Table 2 shows both the tracking errors of our IT2FPISMC method and those of the traditional PID and IT2FSMC methods. The proposed IT2FPISMC method demonstrated more accurate performances, showing a 21.33% improvement in the ATE and a 34.64% improvement in the TESD compared with the conventional IT2FSMC method. These results conclude that the proposed IT2FPISMC system achieved the lowest ATE and TESD tracking errors. Our proposed structure was robust with respect to unmodeled dynamics and external disturbances for different reference contours. In summary, the IT2FPISMC approach achieves the desired tracking performances while ensuring the robustness of the precision system (Figs. 5, 7, 9, 11).

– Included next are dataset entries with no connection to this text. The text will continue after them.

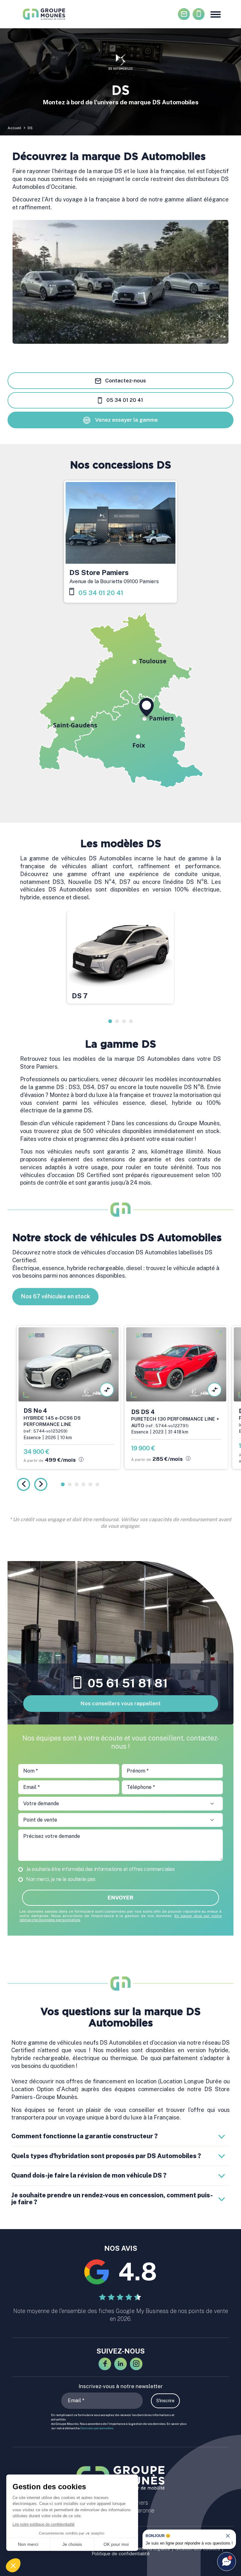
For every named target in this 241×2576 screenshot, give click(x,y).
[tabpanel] (120, 960)
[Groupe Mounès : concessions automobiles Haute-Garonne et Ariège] (45, 14)
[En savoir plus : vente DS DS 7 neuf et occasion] (120, 957)
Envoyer (120, 1897)
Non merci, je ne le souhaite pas (60, 1879)
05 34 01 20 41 (124, 400)
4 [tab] (131, 1021)
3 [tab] (124, 1021)
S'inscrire (165, 2400)
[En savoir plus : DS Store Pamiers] (120, 541)
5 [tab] (90, 1484)
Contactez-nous (184, 14)
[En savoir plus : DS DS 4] (176, 1397)
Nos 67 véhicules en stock (55, 1296)
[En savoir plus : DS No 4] (69, 1397)
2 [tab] (117, 1021)
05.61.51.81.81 (199, 14)
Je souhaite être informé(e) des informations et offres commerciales (100, 1869)
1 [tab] (110, 1021)
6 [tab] (97, 1484)
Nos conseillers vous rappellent (121, 1703)
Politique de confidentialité (121, 2553)
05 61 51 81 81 (128, 1683)
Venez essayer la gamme (126, 420)
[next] (40, 1484)
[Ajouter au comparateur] (107, 1390)
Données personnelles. (97, 2428)
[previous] (23, 1484)
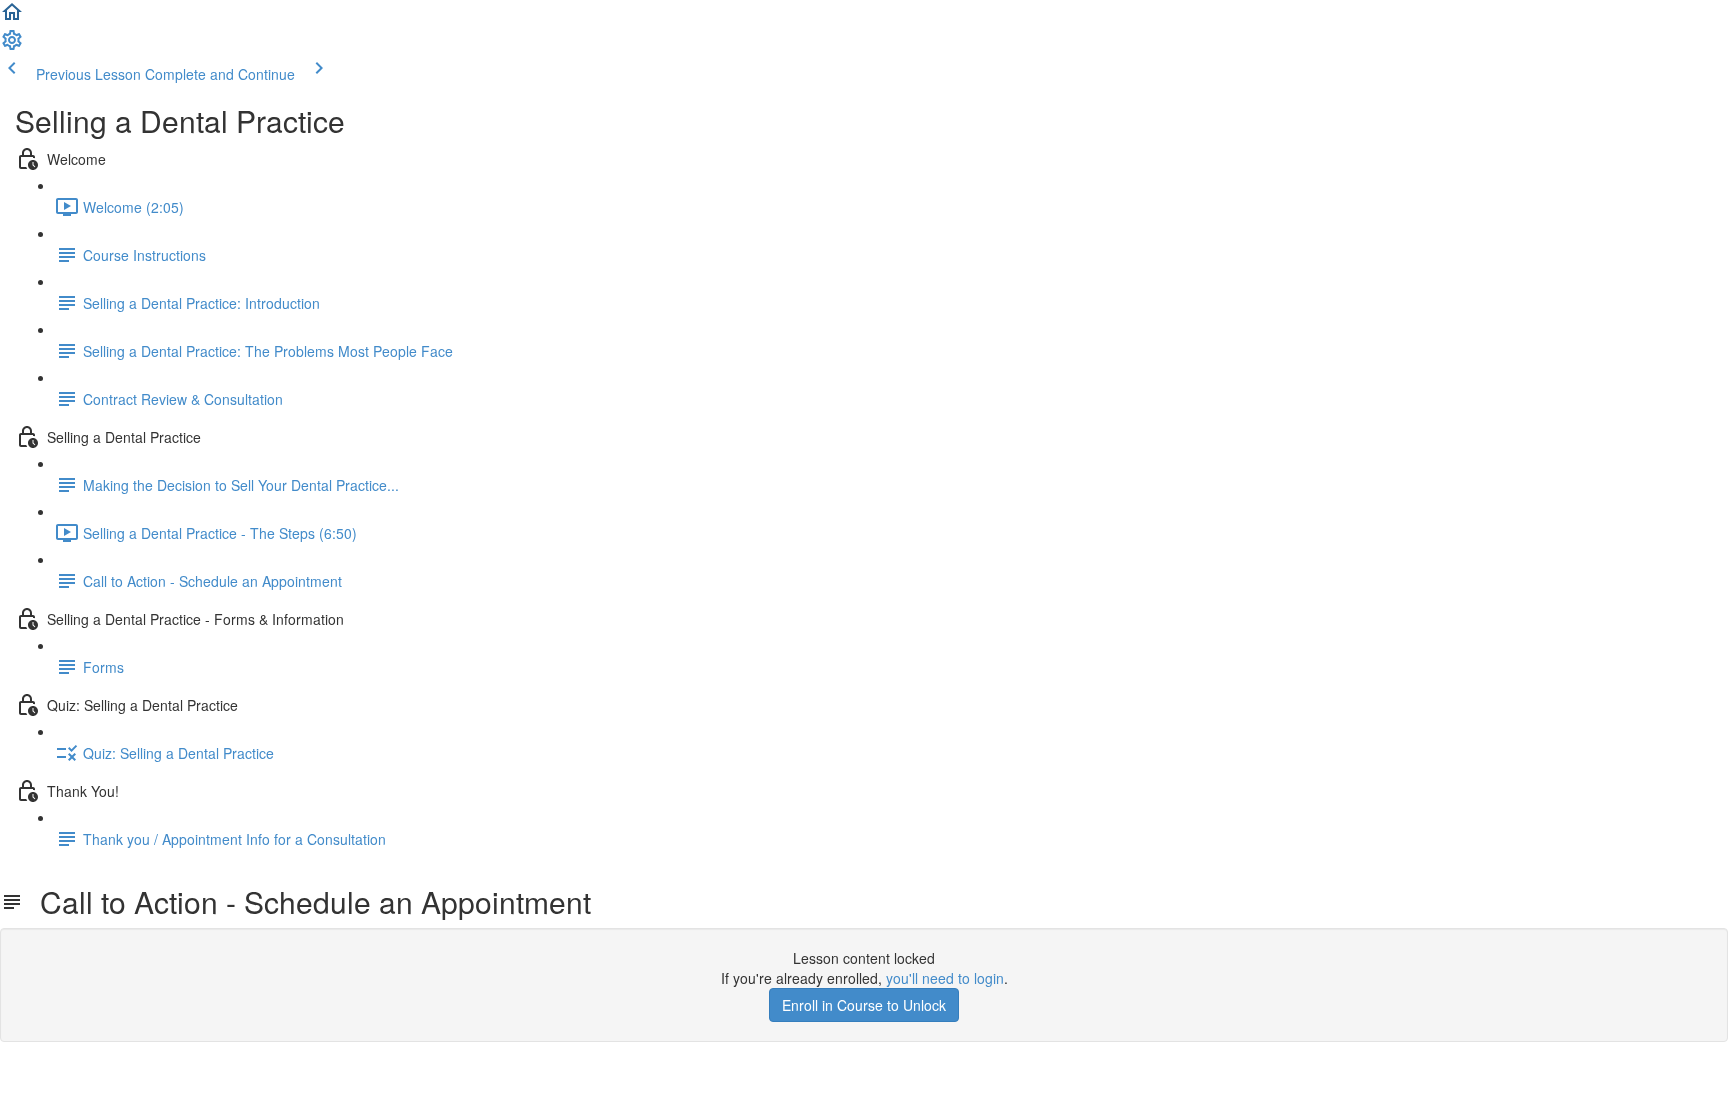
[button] (12, 18)
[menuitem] (12, 46)
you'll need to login (945, 978)
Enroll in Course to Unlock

Table 2 Experimental results of contour tracking errors
Fig. 11
figure 11

Experimental results obtained using IT2FPISMC to control the two-axis stage. a X-axis direction response, b Y-axis direction response, c X-axis position tracking error, d Y-axis position tracking error, and e star curve trajectory

Fig. 12
figure 12

Experimental results obtained using IT2FSMC to control the two-axis stage. a X-axis direction response, b Y-axis direction response, c X-axis position tracking error, d Y-axis position tracking error, and e star curve trajectory

5 Conclusion

The development of an IT2FPISMC control system for tracking the various contours was successfully demonstrated in this research. A type-2 fuzzy control structure that can handle the rules and parameter uncertainties was designed to approximate the unknown nonlinear function in the industrial XY-driven motion stage. Moreover, the fuzzy PI sliding mode control was more robust against external disturbances and alleviated the chattering condition. The adjustable parameter vectors of the adaptive type-2 fuzzy controller can be adaptively tuned by the output feedback control law, and asymptotic stability was guaranteed based on the Lyapunov synthesis approach. The real-time NURBS interpolation was realized. Accordingly, four contour trajectories, namely circular contour, bowknot contour, heart contour, and star contour, were experimented to illustrate the effectiveness of the proposed system. The experimental results were obtained, showing that the indirect control IT2FPISMC method can deal with chattering and significantly alleviate the contour errors. On average, it can achieve 21.33% and 34.64% improvement of the ATE and the TESD, respectively, compared with the conventional IT2FSMC strategy. From the performance indices of the experimental results, the proposed scheme can achieve good control performance and superior robustness for the two-axis trajectory control with regard to model uncertainties and external disturbances. Therefore, our developed strategy can be easily realized and implemented for positioning systems.